PAGE EXTRACT =>
I need to delete the part of a text string that occurs after the last underscore, _
, of the string, including the underscore. Just to clarify with an example: the initial string is "surname_name_job"
and I need to change it into "surname_name"
.
I have tried gsub("_.*", "", "string")
, but this, of course, deletes after the first occurrence of _
, and I was not able to find the right syntax for deleting from the last underscore. Tried also the solution in Remove all characters in a string after the last ocurrence of a pattern in R, but it keeps the last _
, which I do not want to be included.
CodePudding user response:
We can use sub
as follows:
x <- "surname_name_job"
output <- sub("_[^_]*$", "", x)
output
[1] "surname_name"
The replacement pattern works by targeting:
_
an underscore[^_]*
followed by zero or more non underscores$
end of the string (implying the underscore we targeted was the last one)
CodePudding user response:
if you have a fixed separator (in this case is underscore) you can use the stringr::str_split to remove the string part you dont want.

SOURCE MATERIAL =>
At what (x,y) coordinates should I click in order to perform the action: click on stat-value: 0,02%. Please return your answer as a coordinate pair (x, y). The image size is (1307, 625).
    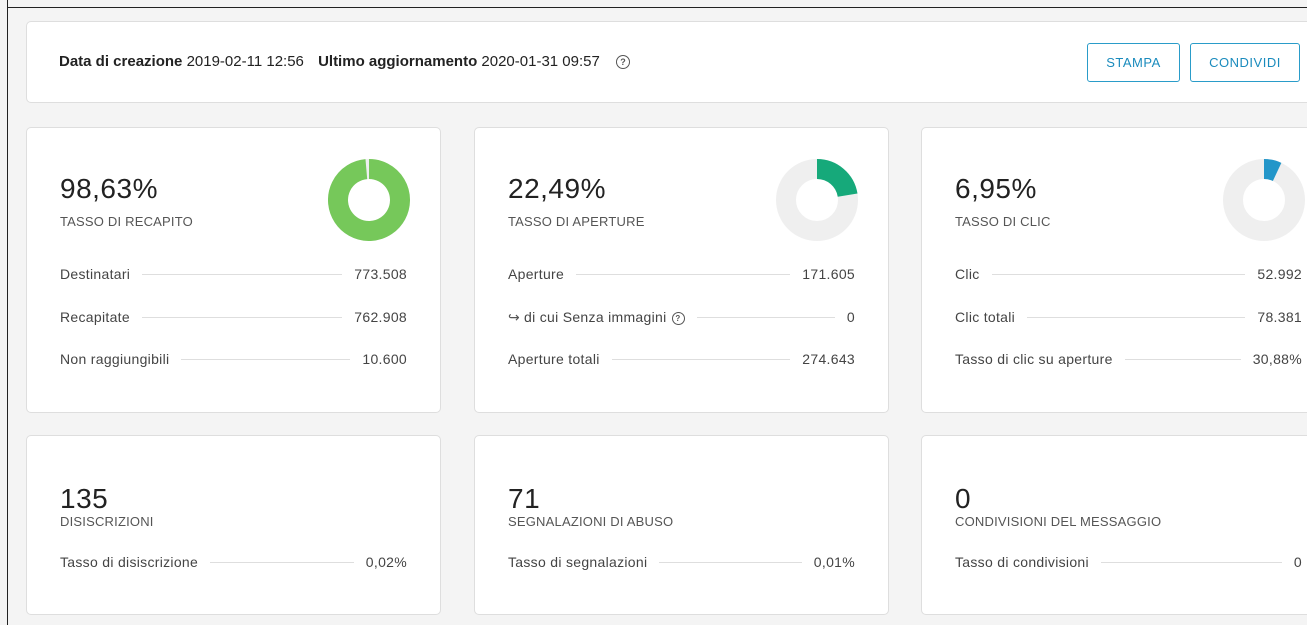
    Looking at the image, I should click on (386, 562).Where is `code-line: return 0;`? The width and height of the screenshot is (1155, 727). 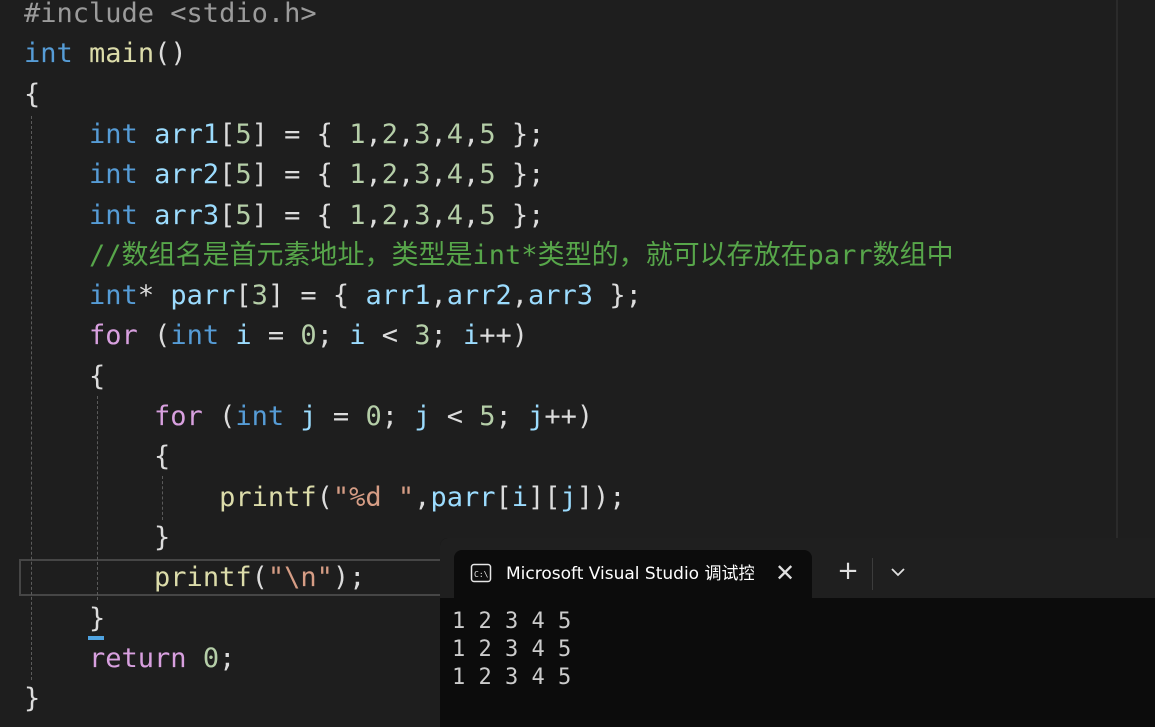 code-line: return 0; is located at coordinates (130, 659).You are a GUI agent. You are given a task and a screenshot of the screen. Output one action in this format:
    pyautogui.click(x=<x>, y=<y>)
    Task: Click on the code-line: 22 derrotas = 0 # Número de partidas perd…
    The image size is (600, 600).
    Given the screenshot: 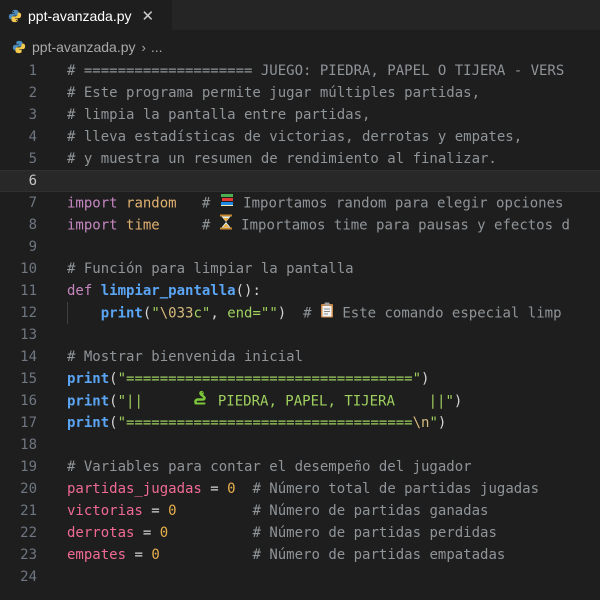 What is the action you would take?
    pyautogui.click(x=300, y=533)
    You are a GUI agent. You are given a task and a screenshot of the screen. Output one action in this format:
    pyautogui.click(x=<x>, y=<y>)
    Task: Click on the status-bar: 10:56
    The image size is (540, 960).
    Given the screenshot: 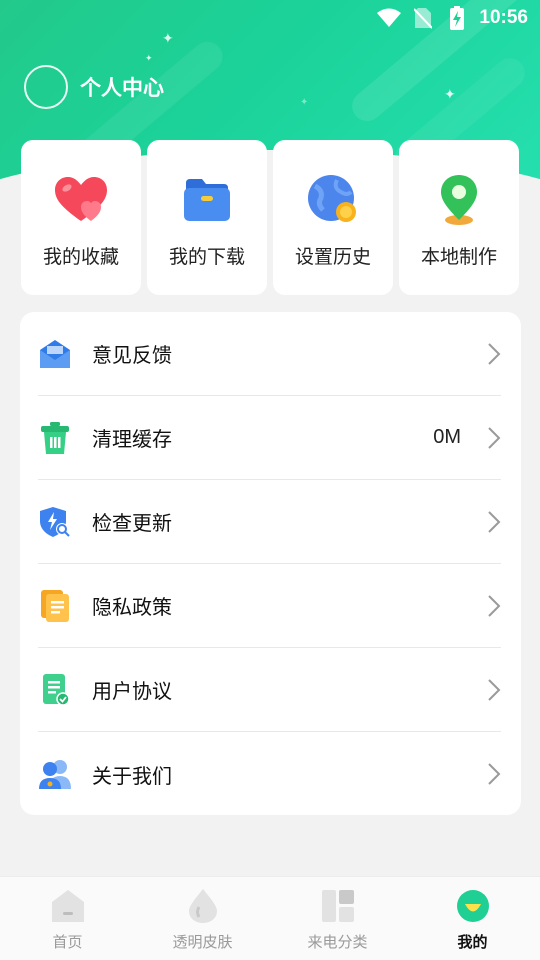 What is the action you would take?
    pyautogui.click(x=270, y=18)
    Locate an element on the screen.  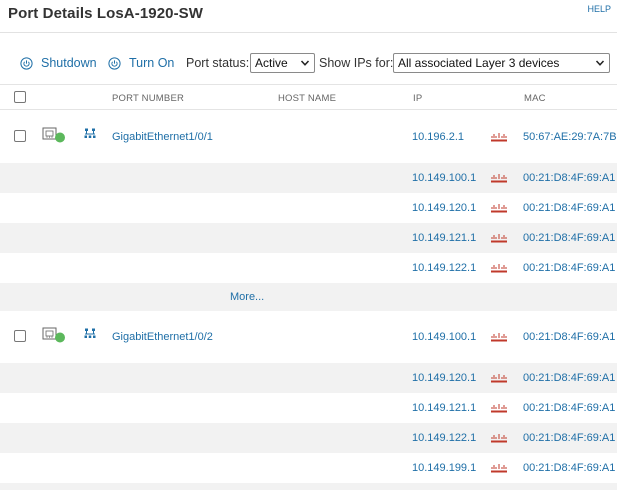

TASK ITEM A =>
Answer these about the thread on trimming text after the last underscore, one line each and marked the same way:
(i) What starting string does the asker give as an example, and what should it become?
(ii) Which function does the first reply use, and with what pattern?
(iii) What does the $ in that pattern target?
TASK ITEM B =>
List every R function named in the thread on trimming text after the last underscore.
TASK ITEM C =>
Carry on the thread on trimming text after the last underscore from the point where it stops.

ANSWER AREA A =>
(i) "surname_name_job", which should become "surname_name".
(ii) sub, with the pattern "_[^_]*$".
(iii) The end of the string.

ANSWER AREA B =>
gsub, sub, stringr::str_split

ANSWER AREA C =>
# set the text
text<- "surname_name_job"
# do splitting using underscore as separator
splits<- stringr::str_split(text,'_',simplify=TRUE)
# will remove the last position (as simplify=TRUE splits is a matrix)
splits<- splits[-length(splits)]
# will concatenate the remaining strings using the paste function
newText<- paste(splits,collapse="_")
CodePudding user response:
You can also use
sub('^(.*)_.*', '\\1', "surname_name_job")
See the online R demo and the regex demo.
Details:
^
- start of string(.*)
- Group 1 (\1
refers to this group value from the replacement pattern): any zero or more chars as many as possible_
- an underscore.*
- the rest of the string.